=== WORK TO BE COMPLETED ===
Return every line from the listing where the word "computer" occurs.

=== DATA UNDER STUDY ===
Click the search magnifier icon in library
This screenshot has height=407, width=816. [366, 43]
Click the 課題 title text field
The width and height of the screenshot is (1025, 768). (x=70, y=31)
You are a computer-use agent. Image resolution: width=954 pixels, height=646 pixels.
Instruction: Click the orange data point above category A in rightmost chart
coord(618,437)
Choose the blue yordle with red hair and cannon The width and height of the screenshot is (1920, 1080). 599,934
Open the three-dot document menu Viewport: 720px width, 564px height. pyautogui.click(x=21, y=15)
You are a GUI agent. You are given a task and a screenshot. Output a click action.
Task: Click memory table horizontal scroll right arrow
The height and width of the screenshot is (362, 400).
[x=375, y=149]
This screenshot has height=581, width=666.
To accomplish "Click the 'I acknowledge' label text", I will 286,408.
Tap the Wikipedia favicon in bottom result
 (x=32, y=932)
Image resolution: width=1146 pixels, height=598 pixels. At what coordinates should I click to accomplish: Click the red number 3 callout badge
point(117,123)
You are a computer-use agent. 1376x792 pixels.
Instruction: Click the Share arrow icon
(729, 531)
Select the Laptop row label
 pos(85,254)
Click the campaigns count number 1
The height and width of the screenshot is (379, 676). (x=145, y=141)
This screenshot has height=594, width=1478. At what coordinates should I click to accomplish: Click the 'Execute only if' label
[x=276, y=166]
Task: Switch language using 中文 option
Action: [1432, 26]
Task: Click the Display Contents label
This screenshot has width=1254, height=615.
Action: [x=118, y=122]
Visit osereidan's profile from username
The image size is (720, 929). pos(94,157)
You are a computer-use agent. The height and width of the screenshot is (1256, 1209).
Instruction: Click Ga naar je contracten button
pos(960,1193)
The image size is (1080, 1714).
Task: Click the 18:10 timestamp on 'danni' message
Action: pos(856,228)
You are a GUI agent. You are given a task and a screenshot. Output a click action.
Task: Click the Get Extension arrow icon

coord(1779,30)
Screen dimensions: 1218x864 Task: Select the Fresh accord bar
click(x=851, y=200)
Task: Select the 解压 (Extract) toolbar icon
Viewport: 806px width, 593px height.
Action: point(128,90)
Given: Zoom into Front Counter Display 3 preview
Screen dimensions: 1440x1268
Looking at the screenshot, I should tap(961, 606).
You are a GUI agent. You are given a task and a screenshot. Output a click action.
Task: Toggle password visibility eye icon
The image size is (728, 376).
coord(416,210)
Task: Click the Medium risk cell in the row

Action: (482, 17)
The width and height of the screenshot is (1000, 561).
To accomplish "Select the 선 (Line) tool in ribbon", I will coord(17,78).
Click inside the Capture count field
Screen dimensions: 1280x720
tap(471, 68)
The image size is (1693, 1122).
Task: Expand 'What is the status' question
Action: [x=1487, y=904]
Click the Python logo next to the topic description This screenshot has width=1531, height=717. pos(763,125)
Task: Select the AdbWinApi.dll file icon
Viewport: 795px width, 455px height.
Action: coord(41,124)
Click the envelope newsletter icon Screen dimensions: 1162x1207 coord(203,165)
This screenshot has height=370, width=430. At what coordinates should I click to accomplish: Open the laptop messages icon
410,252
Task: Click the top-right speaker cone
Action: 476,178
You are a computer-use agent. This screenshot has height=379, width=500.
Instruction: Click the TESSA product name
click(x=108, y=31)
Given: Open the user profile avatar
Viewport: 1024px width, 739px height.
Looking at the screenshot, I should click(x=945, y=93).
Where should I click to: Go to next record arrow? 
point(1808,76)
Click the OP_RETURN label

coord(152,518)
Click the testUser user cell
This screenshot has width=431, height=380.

=== ANSWER SPACE ===
You are a computer-use agent. Image resolution: width=954 pixels, height=646 pixels.
You are a computer-use agent. 1376x792 pixels.
You are a computer-use agent. The height and width of the screenshot is (1256, 1209).
You are a computer-use agent. This screenshot has height=379, width=500.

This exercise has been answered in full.